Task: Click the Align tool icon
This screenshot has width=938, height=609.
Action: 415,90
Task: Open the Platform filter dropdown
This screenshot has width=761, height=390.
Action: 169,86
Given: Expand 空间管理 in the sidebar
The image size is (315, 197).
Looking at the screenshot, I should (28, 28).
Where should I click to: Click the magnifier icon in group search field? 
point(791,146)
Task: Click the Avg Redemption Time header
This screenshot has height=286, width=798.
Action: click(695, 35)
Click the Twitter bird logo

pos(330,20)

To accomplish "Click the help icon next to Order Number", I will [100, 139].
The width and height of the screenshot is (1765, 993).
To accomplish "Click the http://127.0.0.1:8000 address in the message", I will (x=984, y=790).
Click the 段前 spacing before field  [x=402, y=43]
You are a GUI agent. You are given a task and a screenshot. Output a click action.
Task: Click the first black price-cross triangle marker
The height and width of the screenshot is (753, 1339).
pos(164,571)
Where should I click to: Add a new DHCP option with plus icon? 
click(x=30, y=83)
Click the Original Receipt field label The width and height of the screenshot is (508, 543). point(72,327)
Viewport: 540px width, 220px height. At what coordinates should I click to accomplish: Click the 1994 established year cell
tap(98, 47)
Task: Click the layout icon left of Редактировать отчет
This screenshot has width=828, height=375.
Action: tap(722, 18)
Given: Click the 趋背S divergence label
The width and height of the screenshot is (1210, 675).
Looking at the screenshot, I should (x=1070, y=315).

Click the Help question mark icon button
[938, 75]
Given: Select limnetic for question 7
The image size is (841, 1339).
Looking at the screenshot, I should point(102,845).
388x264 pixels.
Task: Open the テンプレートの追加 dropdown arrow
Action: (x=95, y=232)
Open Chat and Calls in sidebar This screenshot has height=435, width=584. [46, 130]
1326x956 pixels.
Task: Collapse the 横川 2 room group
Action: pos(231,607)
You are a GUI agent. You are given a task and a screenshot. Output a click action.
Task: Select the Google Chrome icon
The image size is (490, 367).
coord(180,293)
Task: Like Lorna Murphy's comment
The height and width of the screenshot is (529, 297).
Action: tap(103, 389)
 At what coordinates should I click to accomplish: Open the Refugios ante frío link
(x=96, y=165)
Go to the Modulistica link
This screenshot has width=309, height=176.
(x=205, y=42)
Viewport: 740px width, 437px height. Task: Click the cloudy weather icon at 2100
########
:: Requirement ::
Please transcribe the listing above line for line, with no changes.

:: Response to this task ::
Task: Click the Align tool icon
This screenshot has width=938, height=609.
Action: 415,90
Task: Open the Platform filter dropdown
This screenshot has width=761, height=390.
Action: 169,86
Given: Expand 空间管理 in the sidebar
The image size is (315, 197).
Looking at the screenshot, I should (28, 28).
Where should I click to: Click the magnifier icon in group search field? 
point(791,146)
Task: Click the Avg Redemption Time header
This screenshot has height=286, width=798.
Action: click(695, 35)
Click the Twitter bird logo

pos(330,20)

To accomplish "Click the help icon next to Order Number", I will [100, 139].
The width and height of the screenshot is (1765, 993).
To accomplish "Click the http://127.0.0.1:8000 address in the message", I will (x=984, y=790).
Click the 段前 spacing before field  [x=402, y=43]
You are a GUI agent. You are given a task and a screenshot. Output a click action.
Task: Click the first black price-cross triangle marker
The height and width of the screenshot is (753, 1339).
pos(164,571)
Where should I click to: Add a new DHCP option with plus icon? 
click(x=30, y=83)
Click the Original Receipt field label The width and height of the screenshot is (508, 543). point(72,327)
Viewport: 540px width, 220px height. At what coordinates should I click to accomplish: Click the 1994 established year cell
tap(98, 47)
Task: Click the layout icon left of Редактировать отчет
This screenshot has width=828, height=375.
Action: tap(722, 18)
Given: Click the 趋背S divergence label
The width and height of the screenshot is (1210, 675).
Looking at the screenshot, I should (x=1070, y=315).

Click the Help question mark icon button
[938, 75]
Given: Select limnetic for question 7
The image size is (841, 1339).
Looking at the screenshot, I should point(102,845).
388x264 pixels.
Task: Open the テンプレートの追加 dropdown arrow
Action: (x=95, y=232)
Open Chat and Calls in sidebar This screenshot has height=435, width=584. [46, 130]
1326x956 pixels.
Task: Collapse the 横川 2 room group
Action: pos(231,607)
You are a GUI agent. You are given a task and a screenshot. Output a click action.
Task: Select the Google Chrome icon
The image size is (490, 367).
coord(180,293)
Task: Like Lorna Murphy's comment
The height and width of the screenshot is (529, 297).
Action: tap(103, 389)
 At what coordinates should I click to accomplish: Open the Refugios ante frío link
(x=96, y=165)
Go to the Modulistica link
This screenshot has width=309, height=176.
(x=205, y=42)
Viewport: 740px width, 437px height. Task: Click the cloudy weather icon at 2100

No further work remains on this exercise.